[Collected data]
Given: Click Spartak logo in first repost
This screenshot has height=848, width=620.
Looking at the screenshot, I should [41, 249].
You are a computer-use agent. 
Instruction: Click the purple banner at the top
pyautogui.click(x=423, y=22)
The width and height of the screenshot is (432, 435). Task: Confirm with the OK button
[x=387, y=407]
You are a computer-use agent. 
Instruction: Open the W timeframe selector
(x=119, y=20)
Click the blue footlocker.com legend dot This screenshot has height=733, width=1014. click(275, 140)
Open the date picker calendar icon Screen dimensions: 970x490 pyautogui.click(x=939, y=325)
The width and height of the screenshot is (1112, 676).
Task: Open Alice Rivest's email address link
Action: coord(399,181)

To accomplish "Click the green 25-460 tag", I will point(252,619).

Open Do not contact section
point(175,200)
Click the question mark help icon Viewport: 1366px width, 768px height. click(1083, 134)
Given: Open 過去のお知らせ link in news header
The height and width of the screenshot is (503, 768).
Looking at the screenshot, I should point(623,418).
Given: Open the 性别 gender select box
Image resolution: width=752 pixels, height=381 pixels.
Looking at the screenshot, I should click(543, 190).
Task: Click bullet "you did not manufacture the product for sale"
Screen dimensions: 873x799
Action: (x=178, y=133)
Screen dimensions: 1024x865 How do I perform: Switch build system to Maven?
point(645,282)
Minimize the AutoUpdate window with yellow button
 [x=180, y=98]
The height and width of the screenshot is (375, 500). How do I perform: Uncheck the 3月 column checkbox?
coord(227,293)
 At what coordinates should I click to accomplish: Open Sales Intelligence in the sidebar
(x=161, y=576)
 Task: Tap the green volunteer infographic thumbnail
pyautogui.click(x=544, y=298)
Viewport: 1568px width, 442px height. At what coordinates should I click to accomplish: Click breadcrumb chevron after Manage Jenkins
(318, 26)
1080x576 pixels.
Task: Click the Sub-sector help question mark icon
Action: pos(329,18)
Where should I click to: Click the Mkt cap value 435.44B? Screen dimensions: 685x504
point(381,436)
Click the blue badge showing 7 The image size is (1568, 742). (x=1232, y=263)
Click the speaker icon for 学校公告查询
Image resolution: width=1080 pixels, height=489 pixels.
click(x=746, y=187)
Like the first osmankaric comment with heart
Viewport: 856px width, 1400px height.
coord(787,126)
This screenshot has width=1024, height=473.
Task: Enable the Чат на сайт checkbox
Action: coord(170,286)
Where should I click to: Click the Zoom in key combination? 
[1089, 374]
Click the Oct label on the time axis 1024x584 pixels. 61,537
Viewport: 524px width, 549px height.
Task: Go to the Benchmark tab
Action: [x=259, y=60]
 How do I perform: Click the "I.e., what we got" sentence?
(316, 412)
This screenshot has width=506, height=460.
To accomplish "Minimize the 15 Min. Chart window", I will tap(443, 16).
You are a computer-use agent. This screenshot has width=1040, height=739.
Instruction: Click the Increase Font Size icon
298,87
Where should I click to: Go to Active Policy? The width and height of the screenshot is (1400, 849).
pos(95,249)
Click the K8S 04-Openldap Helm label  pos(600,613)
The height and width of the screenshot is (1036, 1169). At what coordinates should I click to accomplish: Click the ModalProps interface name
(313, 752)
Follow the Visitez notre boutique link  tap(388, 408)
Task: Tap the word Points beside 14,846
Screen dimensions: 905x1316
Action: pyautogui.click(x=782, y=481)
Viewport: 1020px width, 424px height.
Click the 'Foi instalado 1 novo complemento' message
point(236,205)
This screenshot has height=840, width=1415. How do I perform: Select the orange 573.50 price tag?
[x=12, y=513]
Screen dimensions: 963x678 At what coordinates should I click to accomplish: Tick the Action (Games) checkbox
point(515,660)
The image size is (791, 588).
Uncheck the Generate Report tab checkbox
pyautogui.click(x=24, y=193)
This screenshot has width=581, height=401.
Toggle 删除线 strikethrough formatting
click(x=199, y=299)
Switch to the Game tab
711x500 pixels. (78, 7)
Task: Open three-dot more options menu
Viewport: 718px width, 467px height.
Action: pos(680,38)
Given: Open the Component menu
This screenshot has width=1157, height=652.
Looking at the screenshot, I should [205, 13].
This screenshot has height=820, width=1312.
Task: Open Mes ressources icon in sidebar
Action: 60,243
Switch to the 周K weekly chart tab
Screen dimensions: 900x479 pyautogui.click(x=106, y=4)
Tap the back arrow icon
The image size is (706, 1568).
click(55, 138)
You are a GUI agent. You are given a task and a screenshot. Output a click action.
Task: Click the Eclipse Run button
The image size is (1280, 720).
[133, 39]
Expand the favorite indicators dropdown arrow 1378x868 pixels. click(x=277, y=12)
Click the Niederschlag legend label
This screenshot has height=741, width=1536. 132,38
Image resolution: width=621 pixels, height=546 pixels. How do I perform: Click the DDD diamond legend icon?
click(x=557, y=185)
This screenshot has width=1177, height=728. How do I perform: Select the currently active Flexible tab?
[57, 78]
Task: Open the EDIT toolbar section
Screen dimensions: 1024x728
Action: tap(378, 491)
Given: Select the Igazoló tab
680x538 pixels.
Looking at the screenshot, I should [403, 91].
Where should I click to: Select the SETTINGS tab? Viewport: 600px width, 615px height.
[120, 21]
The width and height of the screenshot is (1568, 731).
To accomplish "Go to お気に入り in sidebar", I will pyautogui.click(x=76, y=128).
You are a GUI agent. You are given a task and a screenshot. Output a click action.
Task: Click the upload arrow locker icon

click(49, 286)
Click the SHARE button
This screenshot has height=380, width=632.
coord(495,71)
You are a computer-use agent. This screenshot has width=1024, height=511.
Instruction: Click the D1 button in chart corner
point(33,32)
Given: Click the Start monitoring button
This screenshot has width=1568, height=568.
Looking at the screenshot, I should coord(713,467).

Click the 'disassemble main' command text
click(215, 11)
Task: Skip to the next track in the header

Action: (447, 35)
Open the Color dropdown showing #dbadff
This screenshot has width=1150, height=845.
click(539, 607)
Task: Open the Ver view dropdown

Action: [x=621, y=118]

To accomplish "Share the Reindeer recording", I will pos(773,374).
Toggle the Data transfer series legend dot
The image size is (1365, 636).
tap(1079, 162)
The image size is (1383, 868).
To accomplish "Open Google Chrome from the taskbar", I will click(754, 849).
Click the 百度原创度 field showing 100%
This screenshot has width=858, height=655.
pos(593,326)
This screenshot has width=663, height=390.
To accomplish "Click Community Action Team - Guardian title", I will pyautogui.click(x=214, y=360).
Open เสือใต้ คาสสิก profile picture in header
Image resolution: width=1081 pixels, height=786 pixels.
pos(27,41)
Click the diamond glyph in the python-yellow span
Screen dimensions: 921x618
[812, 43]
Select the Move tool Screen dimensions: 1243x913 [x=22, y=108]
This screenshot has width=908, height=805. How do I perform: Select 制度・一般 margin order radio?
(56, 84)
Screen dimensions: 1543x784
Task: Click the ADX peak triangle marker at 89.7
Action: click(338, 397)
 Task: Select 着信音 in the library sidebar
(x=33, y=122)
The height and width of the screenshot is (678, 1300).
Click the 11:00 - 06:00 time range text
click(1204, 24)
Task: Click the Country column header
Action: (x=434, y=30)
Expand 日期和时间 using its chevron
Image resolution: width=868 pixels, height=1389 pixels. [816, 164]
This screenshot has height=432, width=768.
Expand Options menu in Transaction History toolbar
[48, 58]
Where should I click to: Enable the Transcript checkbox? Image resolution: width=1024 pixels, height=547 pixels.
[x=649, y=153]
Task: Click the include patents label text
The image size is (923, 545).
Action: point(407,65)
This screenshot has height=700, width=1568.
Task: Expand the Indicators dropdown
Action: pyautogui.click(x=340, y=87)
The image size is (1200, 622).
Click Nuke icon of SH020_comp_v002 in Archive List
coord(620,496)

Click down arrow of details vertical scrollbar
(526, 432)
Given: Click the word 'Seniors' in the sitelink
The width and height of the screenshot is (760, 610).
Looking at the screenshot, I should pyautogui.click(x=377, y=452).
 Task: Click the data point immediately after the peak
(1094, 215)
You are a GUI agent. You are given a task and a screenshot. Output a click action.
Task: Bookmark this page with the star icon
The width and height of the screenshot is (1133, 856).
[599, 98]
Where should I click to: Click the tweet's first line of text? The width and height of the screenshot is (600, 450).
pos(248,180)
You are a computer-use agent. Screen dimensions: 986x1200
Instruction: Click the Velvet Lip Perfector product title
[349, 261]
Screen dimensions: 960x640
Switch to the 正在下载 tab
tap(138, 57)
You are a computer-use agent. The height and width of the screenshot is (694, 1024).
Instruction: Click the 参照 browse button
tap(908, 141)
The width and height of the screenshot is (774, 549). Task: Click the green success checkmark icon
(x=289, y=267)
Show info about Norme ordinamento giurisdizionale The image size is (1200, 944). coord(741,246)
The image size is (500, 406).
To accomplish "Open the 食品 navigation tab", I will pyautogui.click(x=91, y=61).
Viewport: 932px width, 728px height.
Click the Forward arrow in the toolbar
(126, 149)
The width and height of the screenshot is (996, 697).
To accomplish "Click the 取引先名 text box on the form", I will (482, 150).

**About this exercise**
The entries above hold a line with "Given: Select the Igazoló tab" and a later line with "Select the Move". Write out exactly those lines and all lines between, nothing more.

**Response area**
Given: Select the Igazoló tab
680x538 pixels.
Looking at the screenshot, I should [403, 91].
Where should I click to: Select the SETTINGS tab? Viewport: 600px width, 615px height.
[120, 21]
The width and height of the screenshot is (1568, 731).
To accomplish "Go to お気に入り in sidebar", I will pyautogui.click(x=76, y=128).
You are a GUI agent. You are given a task and a screenshot. Output a click action.
Task: Click the upload arrow locker icon

click(49, 286)
Click the SHARE button
This screenshot has height=380, width=632.
coord(495,71)
You are a computer-use agent. This screenshot has width=1024, height=511.
Instruction: Click the D1 button in chart corner
point(33,32)
Given: Click the Start monitoring button
This screenshot has width=1568, height=568.
Looking at the screenshot, I should coord(713,467).

Click the 'disassemble main' command text
click(215, 11)
Task: Skip to the next track in the header

Action: (447, 35)
Open the Color dropdown showing #dbadff
This screenshot has width=1150, height=845.
click(539, 607)
Task: Open the Ver view dropdown

Action: [x=621, y=118]

To accomplish "Share the Reindeer recording", I will pos(773,374).
Toggle the Data transfer series legend dot
The image size is (1365, 636).
tap(1079, 162)
The image size is (1383, 868).
To accomplish "Open Google Chrome from the taskbar", I will click(754, 849).
Click the 百度原创度 field showing 100%
This screenshot has width=858, height=655.
pos(593,326)
This screenshot has width=663, height=390.
To accomplish "Click Community Action Team - Guardian title", I will pyautogui.click(x=214, y=360).
Open เสือใต้ คาสสิก profile picture in header
Image resolution: width=1081 pixels, height=786 pixels.
pos(27,41)
Click the diamond glyph in the python-yellow span
Screen dimensions: 921x618
[812, 43]
Select the Move tool Screen dimensions: 1243x913 [x=22, y=108]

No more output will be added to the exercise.